Copy out the rows exactly, beginning with the first row and ending with the line containing "tap(103, 242)". Include both of those lines.

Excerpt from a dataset

○ ○ ○ ○ ○

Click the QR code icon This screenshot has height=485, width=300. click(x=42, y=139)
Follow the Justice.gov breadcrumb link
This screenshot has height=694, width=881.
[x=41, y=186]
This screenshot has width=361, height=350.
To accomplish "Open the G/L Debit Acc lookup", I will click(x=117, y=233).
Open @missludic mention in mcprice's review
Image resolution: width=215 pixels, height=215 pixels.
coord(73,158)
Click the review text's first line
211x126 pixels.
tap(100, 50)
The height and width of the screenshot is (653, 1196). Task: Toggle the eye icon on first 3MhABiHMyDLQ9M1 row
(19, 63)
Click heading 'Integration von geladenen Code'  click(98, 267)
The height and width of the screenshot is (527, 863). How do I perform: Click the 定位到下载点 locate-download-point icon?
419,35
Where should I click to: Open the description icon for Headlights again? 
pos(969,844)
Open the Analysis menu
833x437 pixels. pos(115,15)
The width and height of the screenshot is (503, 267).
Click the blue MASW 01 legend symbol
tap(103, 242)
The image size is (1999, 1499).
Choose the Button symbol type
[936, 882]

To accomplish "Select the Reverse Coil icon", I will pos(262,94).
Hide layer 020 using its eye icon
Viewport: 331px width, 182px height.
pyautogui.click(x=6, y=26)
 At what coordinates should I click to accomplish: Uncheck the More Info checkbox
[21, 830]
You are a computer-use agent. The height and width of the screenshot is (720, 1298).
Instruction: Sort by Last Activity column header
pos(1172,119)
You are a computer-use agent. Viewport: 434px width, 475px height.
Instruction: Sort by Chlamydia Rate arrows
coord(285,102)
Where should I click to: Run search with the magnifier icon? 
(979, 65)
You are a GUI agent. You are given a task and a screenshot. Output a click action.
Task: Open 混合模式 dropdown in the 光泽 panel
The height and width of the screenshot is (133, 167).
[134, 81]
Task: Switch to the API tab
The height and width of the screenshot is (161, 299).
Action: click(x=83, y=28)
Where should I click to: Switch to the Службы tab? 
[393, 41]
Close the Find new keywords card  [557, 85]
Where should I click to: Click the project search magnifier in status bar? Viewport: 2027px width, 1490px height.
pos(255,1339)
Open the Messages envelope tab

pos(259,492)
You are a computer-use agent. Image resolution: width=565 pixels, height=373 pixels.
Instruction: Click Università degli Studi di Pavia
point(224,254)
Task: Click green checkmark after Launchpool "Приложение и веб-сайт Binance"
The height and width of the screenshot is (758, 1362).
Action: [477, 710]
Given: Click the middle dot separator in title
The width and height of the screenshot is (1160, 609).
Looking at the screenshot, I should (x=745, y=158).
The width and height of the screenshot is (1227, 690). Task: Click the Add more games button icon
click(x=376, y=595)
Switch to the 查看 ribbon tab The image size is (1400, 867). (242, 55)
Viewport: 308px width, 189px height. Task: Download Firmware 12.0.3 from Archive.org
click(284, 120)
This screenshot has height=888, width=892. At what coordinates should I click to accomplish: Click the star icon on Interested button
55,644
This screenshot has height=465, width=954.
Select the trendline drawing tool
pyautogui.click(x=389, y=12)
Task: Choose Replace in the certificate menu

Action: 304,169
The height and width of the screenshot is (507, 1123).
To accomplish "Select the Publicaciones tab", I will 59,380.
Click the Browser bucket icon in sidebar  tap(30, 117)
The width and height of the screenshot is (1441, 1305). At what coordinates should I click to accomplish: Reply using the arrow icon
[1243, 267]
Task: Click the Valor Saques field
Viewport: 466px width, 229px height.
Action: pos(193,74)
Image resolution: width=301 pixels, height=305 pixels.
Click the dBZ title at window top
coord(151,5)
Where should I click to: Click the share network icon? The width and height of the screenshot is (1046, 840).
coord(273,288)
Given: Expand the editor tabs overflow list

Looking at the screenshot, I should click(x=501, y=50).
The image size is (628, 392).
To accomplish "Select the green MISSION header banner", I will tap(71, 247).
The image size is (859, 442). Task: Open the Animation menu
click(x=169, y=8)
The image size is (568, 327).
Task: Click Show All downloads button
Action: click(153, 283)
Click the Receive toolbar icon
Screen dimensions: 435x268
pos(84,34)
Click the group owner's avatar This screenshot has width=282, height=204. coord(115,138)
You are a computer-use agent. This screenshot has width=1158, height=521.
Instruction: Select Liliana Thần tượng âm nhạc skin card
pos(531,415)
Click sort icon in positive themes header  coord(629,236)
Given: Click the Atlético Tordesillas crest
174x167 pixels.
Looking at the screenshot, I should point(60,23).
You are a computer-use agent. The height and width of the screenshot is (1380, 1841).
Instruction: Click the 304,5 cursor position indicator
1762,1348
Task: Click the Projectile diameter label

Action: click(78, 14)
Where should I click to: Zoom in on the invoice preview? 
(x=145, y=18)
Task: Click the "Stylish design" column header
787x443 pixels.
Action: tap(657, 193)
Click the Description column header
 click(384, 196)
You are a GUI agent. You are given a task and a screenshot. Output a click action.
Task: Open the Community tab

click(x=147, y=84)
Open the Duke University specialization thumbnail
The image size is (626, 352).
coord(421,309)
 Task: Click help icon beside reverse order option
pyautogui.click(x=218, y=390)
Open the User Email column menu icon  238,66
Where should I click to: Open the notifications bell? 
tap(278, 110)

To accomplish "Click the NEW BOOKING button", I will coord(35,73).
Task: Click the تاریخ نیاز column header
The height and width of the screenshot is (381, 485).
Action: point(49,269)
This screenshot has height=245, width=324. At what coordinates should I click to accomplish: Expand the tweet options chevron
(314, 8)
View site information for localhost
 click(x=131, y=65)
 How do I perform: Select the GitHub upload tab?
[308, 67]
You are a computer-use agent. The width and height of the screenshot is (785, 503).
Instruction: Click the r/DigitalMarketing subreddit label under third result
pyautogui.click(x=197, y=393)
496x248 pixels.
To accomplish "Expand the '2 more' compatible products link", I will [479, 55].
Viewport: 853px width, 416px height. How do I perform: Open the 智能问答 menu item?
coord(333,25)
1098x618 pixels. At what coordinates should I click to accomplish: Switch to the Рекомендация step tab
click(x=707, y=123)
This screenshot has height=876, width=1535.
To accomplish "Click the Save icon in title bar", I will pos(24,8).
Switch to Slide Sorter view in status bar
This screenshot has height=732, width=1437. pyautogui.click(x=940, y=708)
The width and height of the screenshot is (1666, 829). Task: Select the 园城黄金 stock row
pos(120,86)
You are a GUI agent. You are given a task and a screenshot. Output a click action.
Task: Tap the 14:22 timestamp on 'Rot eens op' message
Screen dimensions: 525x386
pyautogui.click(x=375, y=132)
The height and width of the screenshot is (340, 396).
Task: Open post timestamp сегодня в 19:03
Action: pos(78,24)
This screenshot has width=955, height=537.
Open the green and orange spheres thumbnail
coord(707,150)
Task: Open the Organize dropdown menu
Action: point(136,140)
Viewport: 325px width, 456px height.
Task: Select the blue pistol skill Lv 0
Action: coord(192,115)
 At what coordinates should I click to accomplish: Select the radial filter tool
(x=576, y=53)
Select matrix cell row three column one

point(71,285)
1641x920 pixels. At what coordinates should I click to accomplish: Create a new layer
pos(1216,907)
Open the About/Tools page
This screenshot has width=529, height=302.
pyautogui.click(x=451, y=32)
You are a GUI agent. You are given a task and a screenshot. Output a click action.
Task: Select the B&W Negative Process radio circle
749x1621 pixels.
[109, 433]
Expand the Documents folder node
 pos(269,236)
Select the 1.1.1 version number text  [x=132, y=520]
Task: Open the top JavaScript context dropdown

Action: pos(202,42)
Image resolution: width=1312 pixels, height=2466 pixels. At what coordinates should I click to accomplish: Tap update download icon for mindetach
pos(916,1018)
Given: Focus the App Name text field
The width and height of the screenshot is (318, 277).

○ ○ ○ ○ ○

> **Complete answer**
Click the QR code icon This screenshot has height=485, width=300. click(x=42, y=139)
Follow the Justice.gov breadcrumb link
This screenshot has height=694, width=881.
[x=41, y=186]
This screenshot has width=361, height=350.
To accomplish "Open the G/L Debit Acc lookup", I will click(x=117, y=233).
Open @missludic mention in mcprice's review
Image resolution: width=215 pixels, height=215 pixels.
coord(73,158)
Click the review text's first line
211x126 pixels.
tap(100, 50)
The height and width of the screenshot is (653, 1196). Task: Toggle the eye icon on first 3MhABiHMyDLQ9M1 row
(19, 63)
Click heading 'Integration von geladenen Code'  click(98, 267)
The height and width of the screenshot is (527, 863). How do I perform: Click the 定位到下载点 locate-download-point icon?
419,35
Where should I click to: Open the description icon for Headlights again? 
pos(969,844)
Open the Analysis menu
833x437 pixels. pos(115,15)
The width and height of the screenshot is (503, 267).
Click the blue MASW 01 legend symbol
tap(103, 242)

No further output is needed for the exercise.